Görevden alınan DEM Partili Tunceli Belediye Eş Başkanı Birsen Orhan, satışa ilişkin yaptığı değerlendirmede, belediyenin borçlarının bu yöntemle kapatılmasının doğru olmadığını belirtti. Orhan, “Belediyeye kayyum olarak atanan vali, belediyenin borcunu gerekçe göstererek iş hanını 162 milyon TL’ye sattı. Oysa kentte çözüm bekleyen birçok ihtiyaç varken belediyeye ait bir mülkün satılması kabul edilemez. Hem kayyumdan hem de sonraki yönetimden devralınan yaklaşık 236 milyon TL borca, İller Bankası kesintilerine ve kredi başvurularımıza onay verilmemesine rağmen hiçbir zaman mülk satışı yoluna gitmedik. Çünkü bu taşınmazlar halkındır ve bu yöntemi doğru bulmadık. Arkanızda iktidar var; hem kayyumsunuz hem de valisiniz. İl Özel İdaresi ve diğer kamu kurumları elinizin altında. Bu kadar imkân varken neden en son tercih edilmesi gereken satış yoluna başvuruyorsunuz? Kredi başvurusu yapılsa hemen onay çıkardı” diye konuştu.

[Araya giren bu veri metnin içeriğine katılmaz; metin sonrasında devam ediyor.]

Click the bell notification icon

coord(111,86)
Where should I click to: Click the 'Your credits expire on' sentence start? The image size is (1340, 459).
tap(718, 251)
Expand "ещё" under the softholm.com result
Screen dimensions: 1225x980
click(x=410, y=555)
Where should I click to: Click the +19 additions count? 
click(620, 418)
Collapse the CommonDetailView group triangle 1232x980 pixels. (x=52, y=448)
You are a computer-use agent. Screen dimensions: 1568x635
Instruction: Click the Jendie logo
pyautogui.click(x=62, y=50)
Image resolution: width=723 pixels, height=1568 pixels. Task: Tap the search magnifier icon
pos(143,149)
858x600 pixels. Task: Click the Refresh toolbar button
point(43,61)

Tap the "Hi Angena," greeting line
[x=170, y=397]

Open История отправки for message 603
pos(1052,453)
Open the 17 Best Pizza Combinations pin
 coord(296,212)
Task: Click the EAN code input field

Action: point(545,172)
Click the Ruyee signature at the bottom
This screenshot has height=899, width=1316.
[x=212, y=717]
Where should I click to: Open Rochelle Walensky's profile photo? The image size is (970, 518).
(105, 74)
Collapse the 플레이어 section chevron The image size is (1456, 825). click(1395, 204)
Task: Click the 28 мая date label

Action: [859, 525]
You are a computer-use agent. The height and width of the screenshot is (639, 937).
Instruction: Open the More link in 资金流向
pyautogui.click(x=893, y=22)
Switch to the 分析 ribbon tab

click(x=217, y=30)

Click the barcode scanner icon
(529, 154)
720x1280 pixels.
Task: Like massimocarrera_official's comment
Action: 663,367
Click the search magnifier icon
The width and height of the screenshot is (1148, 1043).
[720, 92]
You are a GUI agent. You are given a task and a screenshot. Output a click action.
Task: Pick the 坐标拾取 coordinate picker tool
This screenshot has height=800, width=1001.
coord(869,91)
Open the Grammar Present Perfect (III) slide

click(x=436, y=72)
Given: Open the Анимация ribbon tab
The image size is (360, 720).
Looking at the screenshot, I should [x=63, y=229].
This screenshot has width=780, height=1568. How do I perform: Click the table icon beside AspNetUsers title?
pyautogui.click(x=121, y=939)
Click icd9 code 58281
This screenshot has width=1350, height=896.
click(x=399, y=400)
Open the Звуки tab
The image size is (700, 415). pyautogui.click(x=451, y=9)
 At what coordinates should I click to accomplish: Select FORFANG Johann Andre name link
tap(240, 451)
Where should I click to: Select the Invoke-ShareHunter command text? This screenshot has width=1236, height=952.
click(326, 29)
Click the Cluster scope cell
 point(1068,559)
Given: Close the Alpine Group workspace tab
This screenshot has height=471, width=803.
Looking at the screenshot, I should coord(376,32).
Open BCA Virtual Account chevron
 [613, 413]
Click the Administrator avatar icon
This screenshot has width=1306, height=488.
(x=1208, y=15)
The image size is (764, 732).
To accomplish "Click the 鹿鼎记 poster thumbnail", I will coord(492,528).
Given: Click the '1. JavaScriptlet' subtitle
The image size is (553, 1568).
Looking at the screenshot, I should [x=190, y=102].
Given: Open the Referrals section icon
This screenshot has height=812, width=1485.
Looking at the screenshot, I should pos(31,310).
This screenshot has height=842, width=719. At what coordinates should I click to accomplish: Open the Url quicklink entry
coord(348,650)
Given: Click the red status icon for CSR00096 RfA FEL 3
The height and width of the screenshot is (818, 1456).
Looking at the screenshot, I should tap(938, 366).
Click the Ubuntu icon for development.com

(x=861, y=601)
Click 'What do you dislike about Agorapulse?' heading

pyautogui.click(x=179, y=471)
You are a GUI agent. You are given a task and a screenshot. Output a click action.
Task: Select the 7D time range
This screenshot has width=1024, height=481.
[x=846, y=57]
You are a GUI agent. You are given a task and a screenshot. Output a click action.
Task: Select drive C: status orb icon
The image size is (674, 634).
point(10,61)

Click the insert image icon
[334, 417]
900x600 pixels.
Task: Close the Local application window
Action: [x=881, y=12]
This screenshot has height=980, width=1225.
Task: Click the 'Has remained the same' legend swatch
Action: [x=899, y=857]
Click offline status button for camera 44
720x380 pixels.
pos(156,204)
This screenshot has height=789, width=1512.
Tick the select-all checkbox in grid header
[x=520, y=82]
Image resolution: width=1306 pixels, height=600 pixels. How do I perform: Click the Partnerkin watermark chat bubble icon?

“KALICI TAHRİBATLAR YARATILIYOR”
Satış sürecinde halkın karar mekanizmalarının tamamen dışlandığını belirten Orhan, “Meclisi fesh etmişsiniz, meclis üyelerini binaya almıyorsunuz. Halk toplantısı yaparak bu satışın gerekçesini yurttaşlara sormadınız. Geçici bir görevde olan kayyumun, kent açısından kalıcı tahribatlar yaratması kabul edilemez. Dersim gibi mülksüzleştirme, zorunlu göç ve el koymalarla travmatize edilmiş bir kentte mülk satışı, hafızaya, kimliğe ve kolektif haklara müdahaledir. Kayyumlar geçicidir ama satılan mülkler kalıcı olarak elden çıkarılır. Bu nedenle hukuki olsa bile meşru değildir. Kentin kaynakları, borç kapatma ya da merkezi politikaların bedelini halka ödetme aracı olarak kullanılamaz. Bizim itirazımız bir bina ya da arsa meselesi değil; yerel demokrasinin, halkın karar hakkının ve Dersim'in geleceğinin savunulmasıdır” ifadelerini kullandı.